In passato, gli stessi studiosi avevano osservato il fenomeno opposto nelle persone con obesità, dove l’attività del sistema degli oppioidi era ridotta. L’evidenza che lo stesso circuito neurochimico mostri variazioni opposte nei due estremi del comportamento alimentare, dalla restrizione all’eccesso, suggerisce che la regolazione dell’appetito e del peso corporeo potrebbe dipendere, almeno in parte, dall’equilibrio di queste sostanze chimiche nel cervello.

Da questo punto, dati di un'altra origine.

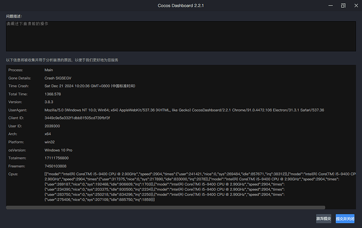Screen dimensions: 362x228
Task: Click the Total Time value 1368.578
Action: pos(55,94)
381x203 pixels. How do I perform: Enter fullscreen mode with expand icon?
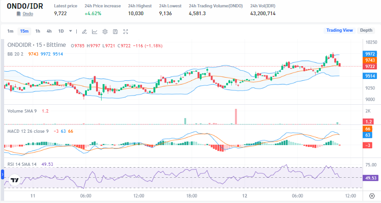point(125,31)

Un secondo aspetto indagato riguarda il consumo di glucosio nei pazienti con anoressia. Poiché il cervello utilizza circa il 20% dell’energia totale dell’organismo, gli studiosi si sono interrogati su come quest’organo possa mantenere un funzionamento adeguato nonostante il ridotto apporto calorico. I risultati indicano che, nonostante la malnutrizione, i pazienti con anoressia mostrano un consumo di glucosio simile a quello dei soggetti sani. Secondo Lauri Nummenmaa, professore al Turku PET Centre, questo dato suggerisce che il cervello attui forme di compensazione per preservare funzioni cruciali, anche quando l’organismo è in deficit energetico.
Per ottenere questi risultati, i ricercatori hanno utilizzato la tomografia a emissione di positroni (PET), una tecnica di imaging che consente di osservare l’attività del cervello in tempo reale. Il PET impiega piccole quantità di sostanze radioattive, che vengono assorbite dalle cellule e permettono di identificare i processi chimici in corso. Questo metodo aiuta a comprendere come funzionano specifiche aree cerebrali e a individuare eventuali alterazioni nei pazienti.
Nel contesto dell’anoressia, la PET è stata utilizzata per misurare la densità e l’attività dei recettori degli oppioidi e per valutare il consumo di glucosio nel cervello. Questo approccio ha consentito di confrontare in modo preciso le dinamiche cerebrali dei pazienti rispetto a quelle di un gruppo di controllo.
I dati suggeriscono che le alterazioni nel sistema oppioidergico potrebbero contribuire non soltanto al controllo dell’appetito, ma anche ad aspetti psicologici e comportamentali, come ansia e depressione. Tali sintomi, spesso associati all’anoressia, possono aggravare il quadro clinico. Comprendere meglio le basi neurochimiche della malattia potrebbe supportare lo sviluppo di terapie più efficaci.
Allo stato attuale, il trattamento dell’anoressia nervosa si basa principalmente su strategie psicologiche e nutrizionali, con un ricorso occasionale a farmaci per gestire i sintomi correlati, come i disturbi dell’umore. Tuttavia, non esistono terapie mirate ai circuiti cerebrali che regolano l’appetito e la gratificazione. Il lavoro del gruppo di Turku indica la possibilità di puntare specificamente sui meccanismi oppioidergici, con l’obiettivo di bilanciare il tono oppioidergico in coloro che presentano restrizione alimentare eccessiva.
Lo studio, realizzato in collaborazione con il Turku University Hospital e la Pusan National University (Corea del Sud), pone le basi per ricerche ulteriori sulla relazione tra l’anoressia nervosa e la neurochimica del cervello.
Queste scoperte forniscono un nuovo spunto per comprendere le basi biologiche dell’anoressia nervosa, evidenziando il ruolo di un sistema di ricompensa che risponde in modo atipico. Se ulteriori studi confermeranno e amplieranno questi risultati, sarà possibile definire interventi clinici che non si limitino a trattare le conseguenze nutrizionali e psicologiche della malattia, ma che intervengano anche sulle radici neurochimiche del disturbo.